_Textauszug_.
-=-=-=-=-

Er ging zurück ins Silicon Valley und suchte sich einen Nachtjob bei Atari , um genug Geld für eine »Reise nach Osten« zusammenzusparen. Steve kam von seiner Reise nach Indien als praktizierender Zen-Buddhist und Frutarier zurück. Er ging wieder zu Atari – soweit ich weiß der einzige Job, bei dem er jemals eine Anstellung bei jemand anderem hatte. Und er kam mit Woz in Kontakt, der tagsüber bei Hewlett Packard in Palo Alto arbeitete und in seiner Freizeit Platinen entwickelte. Woz war Mitglied des legendären Homebrew Computer Club, einer Versammlung junger Technikfreaks, die von Computern besessen waren.

Steve hatte stets eine Nase für Geschäftsgelegenheiten gehabt, die anderen entgingen – möglicherweise wegen seines gegenkulturellen Hintergrunds. Und Steve sah in der Arbeit, die Woz leistete, eine solche Gelegenheit.

Steve hatte früh erkannt, dass wenn man etwas leidenschaftlich will, man eine Kraft anzapfen kann, um andere zu überzeugen. Nur wenige Jahre zuvor hatte seine Familie im Einzugsgebiet einer Schule gewohnt, auf die er nicht gehen wollte. Also verkündete er, dass er dort auf keinen Fall hingehen würde. Schon in diesen frühen Jahren konnte er seine Leute davon überzeugen, die Zelte abzubrechen und in eine andere Gegend zu ziehen, sodass er auf die Schule gehen konnte, auf die er wollte.

-=-=-=-=-

_Material_.
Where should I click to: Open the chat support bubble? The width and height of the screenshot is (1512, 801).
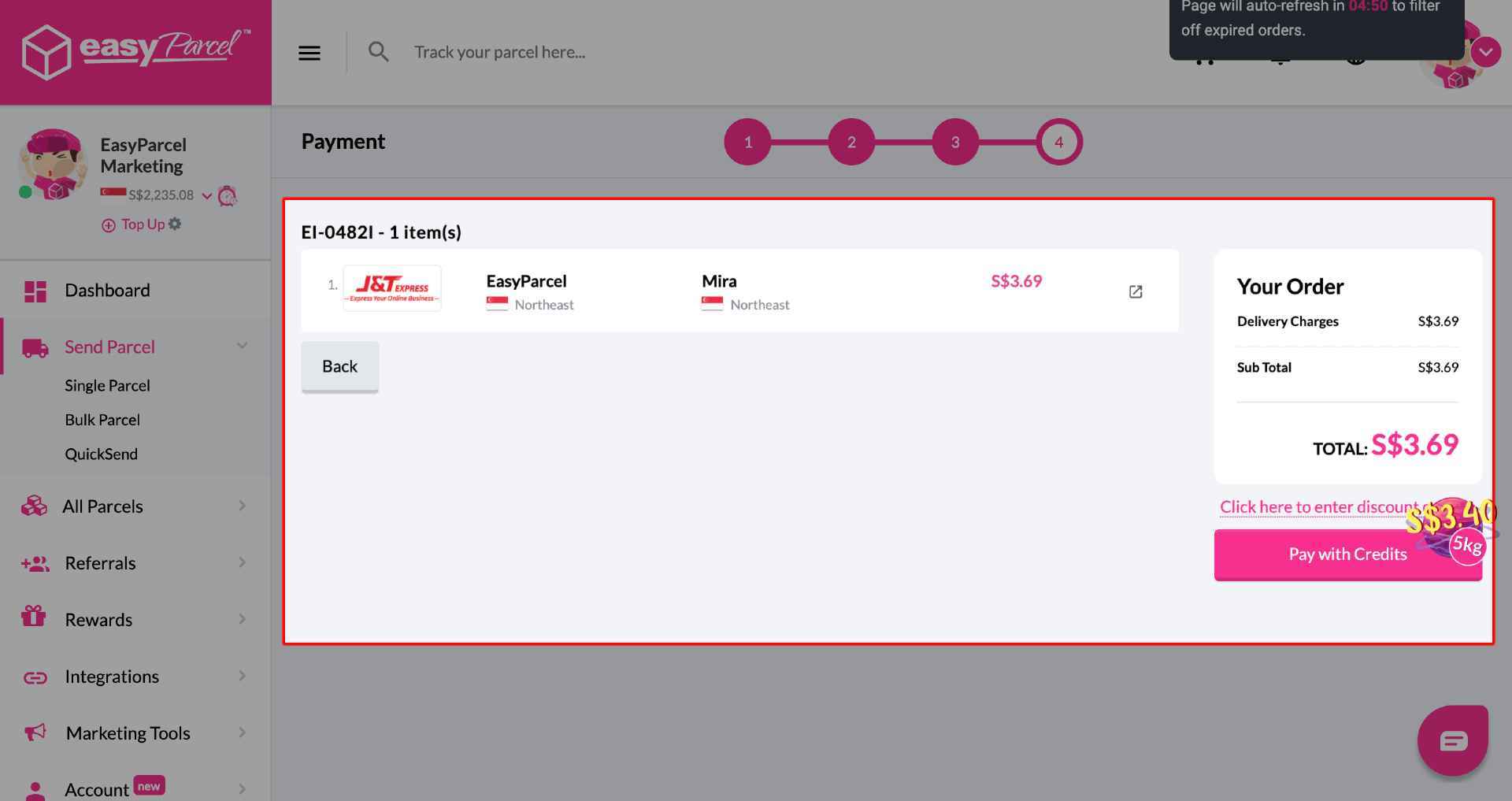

-=-=-=-=-

_Aufgaben_.
1. Prüfen Sie anhand des Textauszugs über Steve und Woz, ob die folgenden Aussagen zutreffen: (a) Woz arbeitete tagsüber bei Hewlett Packard in Palo Alto. (b) Steve kehrte aus Indien als praktizierender Katholik zurück. (c) Steves Familie zog in eine andere Gegend, damit er die gewünschte Schule besuchen konnte. Geben Sie jeweils Ja oder Nein an und zitieren Sie die entscheidenden Worte wörtlich.
2. Nennen Sie alle Firmen und Vereinigungen, die im Textauszug über Steve und Woz namentlich vorkommen.
3. Nehmen Sie den Textauszug über Steve und Woz nach seinem letzten Satz wieder auf und führen Sie ihn weiter.

_Antworten_.
1.
(a) Ja: „der tagsüber bei Hewlett Packard in Palo Alto arbeitete“
(b) Nein: „als praktizierender Zen-Buddhist und Frutarier“
(c) Ja: „seine Leute davon überzeugen, die Zelte abzubrechen und in eine andere Gegend zu ziehen, sodass er auf die Schule gehen konnte, auf die er wollte“

2. Atari, Hewlett Packard, Homebrew Computer Club

3.
Im Homebrew Club fiel Steve auf, dass die Kumpel von Woz zwar die Schemata für Platinen entwarfen, sich aber nicht darum kümmerten, diese dann auch zu bauen. Steve schlug vor, Woz solle die Platinen bauen und sie den Clubmitgliedern verkaufen, die nichts auf die Reihe bekamen.

Woz sah nicht, wie sie damit etwas verdienen sollten. Später erinnert er sich: »Es war nicht so, dass wir gedacht hätten, dass das sehr lange gehen würde. Es war irgendwie so: Wir machen das zum Spaß 21, auch wenn wir wahrscheinlich Geld dabei verlieren. Aber wir werden sagen können, dass wir ein Unternehmen hatten.« Neu inspiriert entschied sich Woz, sich mit Steve zusammenzutun – die Partnerschaft, aus der Apple erwachsen sollte, war geboren.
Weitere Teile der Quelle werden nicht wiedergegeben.